The new delivery method triggers the macOS applescript:// URL scheme (T1059.002 ), which opens Script Editor pre-loaded with attacker-controlled AppleScript, bypassing the Terminal warning entirely.
Lure pages impersonate Apple-branded disk cleanup utilities to trick users into clicking (T1204.001 , T1566 ).
Once executed, a Mach-O AMOS binary deploys and harvests: macOS Keychain credentials (T1555.001 ), browser-saved passwords, cookies, autofill data, and saved payment cards (T1555.003 , T1539 ), and cryptocurrency wallet browser extensions (T1056.003 , T1056.004 ). The binary uses obfuscation and deobfuscation techniques to evade static analysis (T1027 , T1140 ). No CVE has been assigned. Relevant CWEs: CWE-494 (download of code without integrity check), CWE-693 (protection mechanism failure), CWE-829 (inclusion of functionality from untrusted control sphere). All macOS versions are affected; macOS Tahoe 26.4 provides only a partial mitigation that this campaign explicitly bypasses. No vendor patch addressing the applescript:// vector is confirmed available as of 2026-03-04.
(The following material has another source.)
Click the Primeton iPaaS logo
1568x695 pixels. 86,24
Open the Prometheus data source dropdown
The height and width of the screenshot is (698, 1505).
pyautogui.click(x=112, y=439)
Action Checklist IR ENRICHED
Triage Priority:
IMMEDIATE
Escalate to CISO and legal counsel immediately if forensic analysis of Keychain access logs or browser extension storage confirms exfiltration of credentials for financial accounts, corporate SSO, or cryptocurrency wallets — as this triggers breach notification assessment under applicable state privacy laws (e.g., CCPA, NY SHIELD Act) and may constitute a reportable incident under PCI-DSS if payment card credentials were stored in affected browser autofill profiles.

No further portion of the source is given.